I’m skeptical of health studies because, when it comes to studying real human beings and the effects of certain lifestyle habits on their physical health, it’s tough to tell just what’s causing any good or bad health results.
And the latest study on vegetarians is a great example of why I’m skeptical.
Seventh Day Adventists are a popular subject of health studies because their religion requires that they follow certain lifestyle practices that few other American communities follow. They don’t smoke. They don’t eat meat. They don’t use drugs, and they’re discouraged from drinking.
This makes it easy for us to compare them to typical Americans who don’t live by those same religious guidelines. They’ve most famously been the subject of studies on vegetarianism. Go to a Seventh Day Adventist church and you have a nice vegetarian sample set right there.
But these religious proscriptions also make Seventh Day Adventists a poor choice of study for the impacts of vegetarianism on health. As we all know, eliminating smoking from our lives, reducing drinking and avoiding drugs typically have powerful health benefits. If we assume that any health benefits Seventh Day Adventists see come from their vegetarianism alone, we may be missing significant alternative sources of healthful results.
What’s more, there are enormous variations among vegetarian diets, and many ways in which vegetarianism may be helping us not by eliminating animal products but by eliminating foods we often eat along with meat.
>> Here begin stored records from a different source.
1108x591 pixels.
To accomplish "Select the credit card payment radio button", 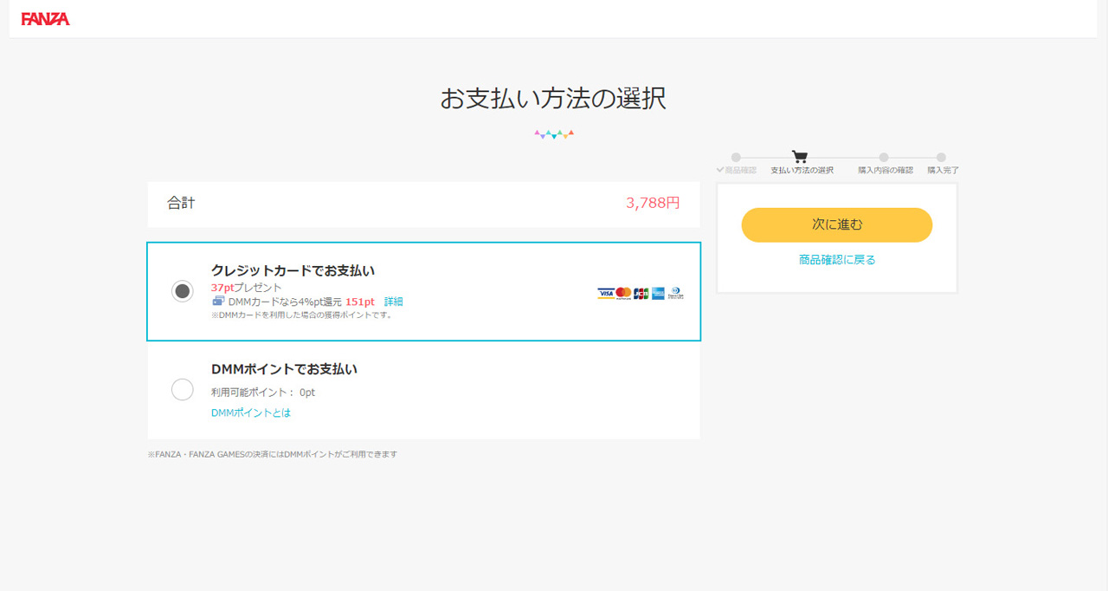I will tap(183, 291).
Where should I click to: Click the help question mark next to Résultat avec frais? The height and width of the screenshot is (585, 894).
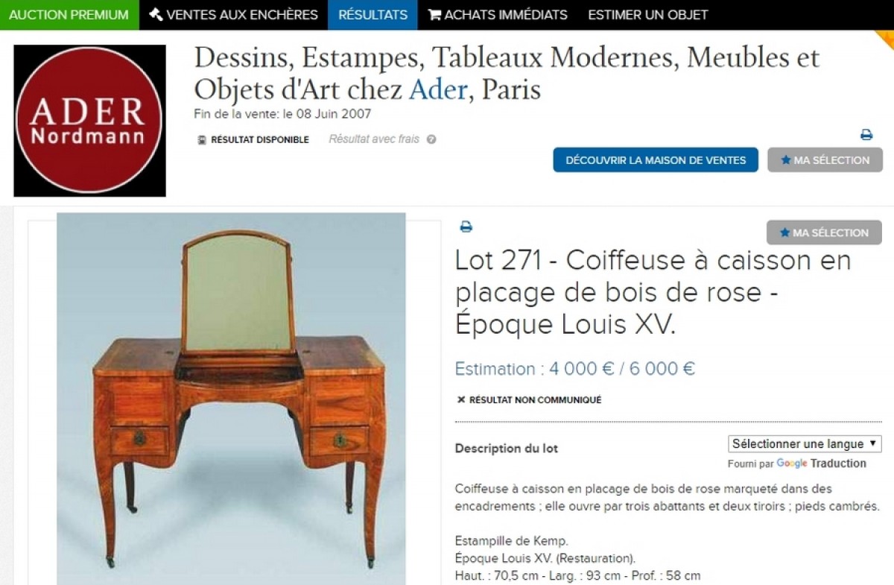(431, 139)
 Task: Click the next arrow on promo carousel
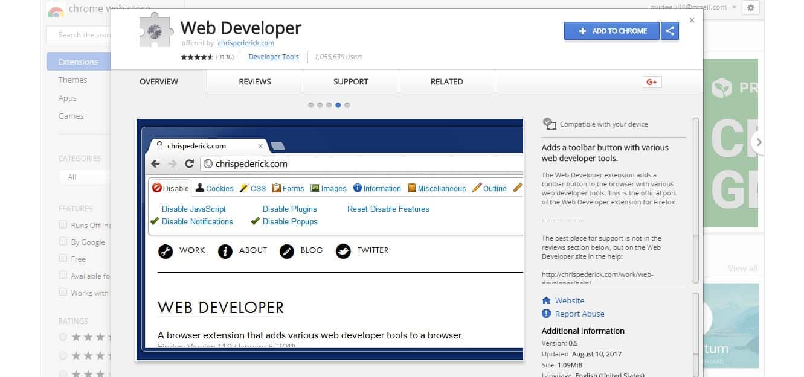759,142
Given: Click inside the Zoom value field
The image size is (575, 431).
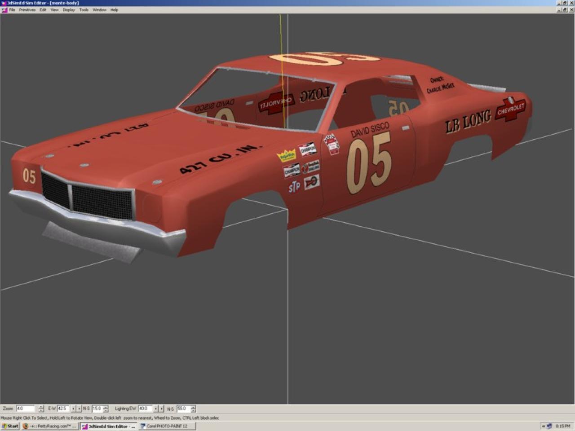Looking at the screenshot, I should click(25, 409).
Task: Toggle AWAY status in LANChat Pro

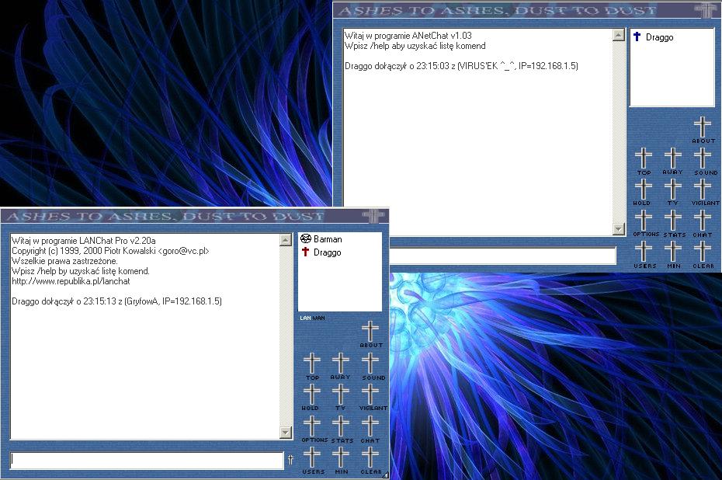Action: [341, 363]
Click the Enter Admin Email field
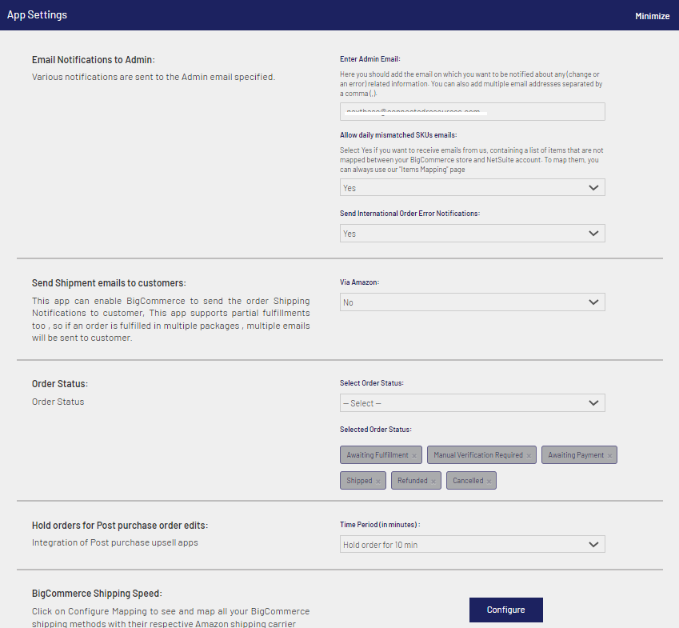679x628 pixels. click(x=472, y=111)
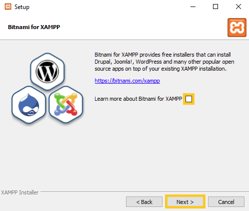Tick the Learn more about Bitnami checkbox
Image resolution: width=249 pixels, height=211 pixels.
[189, 99]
For instance, sugary beverages like sodas and sweetened iced teas are vegetarian–vegan, nonetheless–but still awful for us. It’s possible to go vegan but eat terribly. And by eliminating meat, we eliminate not only the burger patty but also the white bread bun that goes with it, and the French fries we’re often served alongside it. It may be that the patty wasn’t hurting us, but those other accompaniments were.
So, why am I telling you about this study, and why does the title of this post tout the benefits of vegetarianism? Because, all caveats aside, the results of the study are striking. Seventh Day Adventist men live 9.5 years longer, on average, than the average American man. Women live 6.1 years longer. Vegans among them are 30 pounds lighter, and 5 BMI units lower, on average, than the typical American. Vegetarians and vegans alike are less insulin resistant than the average American.
Of course, a good portion of these figures may come from the study participants’ abstinence from smoking, drinking or drug use. But it’s doubtful we’d see this large an impact solely from those three sources, since independent studies on those other vices don’t seem to produce the same sorts of results.
And one big benefit of examining vegetarians and vegans who are Seventh Day Adventist is that they’re vegetarian or vegan for religious reasons, rather than for health reasons. This means it’s more likely that their good health results from vegetarianism or veganism, rather than that their vegetarianism or veganism being a product of their already caring about health (in which case they may be healthy because they care, and take care in all aspects of their lives, rather than because of the vegetarianism).
One final point: It’s worth noting that reducing animal products, rather than simply eliminating, seems to show positive, albeit more moderate, health effects, too.
In any event, reducing animal products seems to have a positive health impact, potentially a very large one.